Die CD ist schlichtweg genial.

The Suggins Brothers
Number Seven
Erhältlich bei: www.cdbaby.com
(Sampler)
Bei den Suggings Brothers handelt es sich um ein traditionelles Bluegrass-Ensemble.
Songs wie „Sing Me Back Home“ zeichnen Ihr mit mehrfachen Harmonien
gekröntes Repertoire aus. Und sind wir ehrlich: Genau solche Stücke verlangen
nach grossartigen Musikern.

Cliff Middlebrook
That Is Why I Sing
Erhältlich bei: www.cdbaby.com
(Sampler)
Meiner Meinung nach ist dieser Tonträger leider sehr schlecht produziert
worden. Bei der rassigen Eröffnungsnummern rücken die Instrumente wohl
versehentlich in den Vordergrund. Zugegebenermassen ist der Gitarrist ein Ass,
doch die Doo-Wop Gruppe, eine Gesangs-Art, die man leider nur zu selten zu
hören kriegt, scheint nur zweitrangig zu sein. Beim nächsten Stück singt Cliff
so falsch, dass man’s möglichst schnell überspringt. Und ehrlich: Er findet die
richtigen Noten auch später nicht…sogar der Rhythmus scheint ihm völlig
abzugehen. Wer denkt, er sei ein schlechter Sänger oder extrem gut, sollte hier
mal ‚reinhören. Schlechter kann’s nicht mehr werden. Da vergeht einem das
Singen, ganz ehrlich…..
Aber vielleicht dient die CD ja als Medizin. Wenn man sich schlecht fühlt,
bringt sie einem wenigstens zum Lachen.

Black Crow Stringband
Erhältlich bei: www.cdbaby.com
(Sampler)
Die Black Crow Stringband legt ein Tempo vor, dem selbst Old Time Bands wohl
nur schwerlich folgen können. Aber dadurch kommt Spass auf, selbst beim
Zuhörer. Genial, die Jungs und Mädels, was die hier so von sich geben.
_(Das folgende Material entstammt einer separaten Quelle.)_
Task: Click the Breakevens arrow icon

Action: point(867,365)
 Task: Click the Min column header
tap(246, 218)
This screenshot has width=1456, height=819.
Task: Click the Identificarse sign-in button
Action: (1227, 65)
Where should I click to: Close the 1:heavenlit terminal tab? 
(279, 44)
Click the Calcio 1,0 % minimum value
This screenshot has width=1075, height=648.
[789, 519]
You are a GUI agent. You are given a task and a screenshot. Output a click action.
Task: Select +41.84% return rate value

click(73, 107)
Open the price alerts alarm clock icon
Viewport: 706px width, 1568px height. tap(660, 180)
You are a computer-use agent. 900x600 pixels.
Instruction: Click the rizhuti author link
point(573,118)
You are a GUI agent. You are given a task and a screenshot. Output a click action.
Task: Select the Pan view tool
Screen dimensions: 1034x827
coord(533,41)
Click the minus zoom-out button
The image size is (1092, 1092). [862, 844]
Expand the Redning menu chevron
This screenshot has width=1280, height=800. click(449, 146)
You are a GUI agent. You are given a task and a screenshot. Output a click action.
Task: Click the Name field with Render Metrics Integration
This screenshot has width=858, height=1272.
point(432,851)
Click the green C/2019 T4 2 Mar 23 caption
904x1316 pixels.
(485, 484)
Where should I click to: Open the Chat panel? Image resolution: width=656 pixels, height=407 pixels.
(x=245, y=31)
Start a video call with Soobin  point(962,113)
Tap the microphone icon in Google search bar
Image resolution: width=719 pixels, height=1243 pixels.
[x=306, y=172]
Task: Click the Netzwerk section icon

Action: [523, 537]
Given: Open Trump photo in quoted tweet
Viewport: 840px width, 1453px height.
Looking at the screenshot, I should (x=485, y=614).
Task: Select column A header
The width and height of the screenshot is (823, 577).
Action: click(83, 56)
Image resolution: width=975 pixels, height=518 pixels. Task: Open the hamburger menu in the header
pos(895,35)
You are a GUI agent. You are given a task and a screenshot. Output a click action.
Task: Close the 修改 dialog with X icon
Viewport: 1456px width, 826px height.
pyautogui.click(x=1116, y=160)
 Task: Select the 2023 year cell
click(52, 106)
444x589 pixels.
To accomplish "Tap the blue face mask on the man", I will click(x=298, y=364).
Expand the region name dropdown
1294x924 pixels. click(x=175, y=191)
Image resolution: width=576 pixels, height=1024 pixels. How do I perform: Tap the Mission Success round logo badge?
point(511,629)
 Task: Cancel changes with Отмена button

Wer Old
Time Musik noch nicht für sich entdeckt hat, sollte hier mal ‚reinhören.

Nell Robinson
Loango
Erhältlich bei: www.cdbaby.com
(Sampler)
Web-Seite: www.nellrobinsonmusic.com.
Ganz ehrlich. Die Stimme der Lady macht ganz sicher nicht die Faszination aus.
Oder doch? Ich bin unsicher. Doch die Eröffnungsnummer belehrt mich eines
besseren. Wer so jodeln kann, soviel Esprit und Leidenschaft einbringt, dem
gebührt ein grosses Lob. Doch die Stime von Nell klingt hier auch ganz anders,
wie beim zweiten Stück, dem getragenen „When My Blue Moon Turns To Gold
Again“. Doch fangen wir vorne an. Diese Nummer war eine der ersten
Bluegrass-Nummern, die ich hörte. Im Original. Vielleicht fällt’s mir deshalb
schwer, diese hier, die ganz anders klingt, zu akzeptieren. Der Reiz allerdings
geht ihr nicht ab, dank der Mandoline, deren Spieler hier grosses leistet. „Forgotten
Soldier Boy“ ist ein deprimierendes zweistimmiges Liebeslied. Schöner
könnte es wohl nicht vorgetragen werden. Okay. Bei Nell Robinson handelt es
sich um eine erstklassige, mutige und zweifelsohne äusserst talentierte
Entertainerin. Aufgewachsen in der typischen Bluegrass-Tradition. Und sie
feiert sie – mit jedem Song.

Muskellunge Bluegrass
Gather At The River featuring Nolan McKelvey
Erhältlich bei: www.cdbaby.com
(Sampler)
Die jungen Musiker hier feiern eine Bluegrass-Halloween-Party. Wobei sie sich
geschickt zwischen dem progressiven und dem traditionellen Ufer bewegen. Auch
hier tut sich der Mandolinen-Spieler hervor. Doch auch der Fiddler bleibt nicht
tatenlos, wobei der Mandolinen-Wizard am Meisten Beachtung verdient. Ich mag
die Jungs immer dann, wenn sie am traditionellen Ufer andocken. Ansonsten
bleibe ich ihnen lieber fern.

Texas Shorty & John Hartford
Old Spot
Erhältlich bei: www.cdbaby.com
(Sampler)
Und wieder einmal zeigen sich hier deutlich die Fiddle-Qualitäten des
verstorbenen John Hartford. Doch auch der Banjo-Spieler ist nicht ohne. Klasse,
wenn auch einfache, pure und primitive Musik.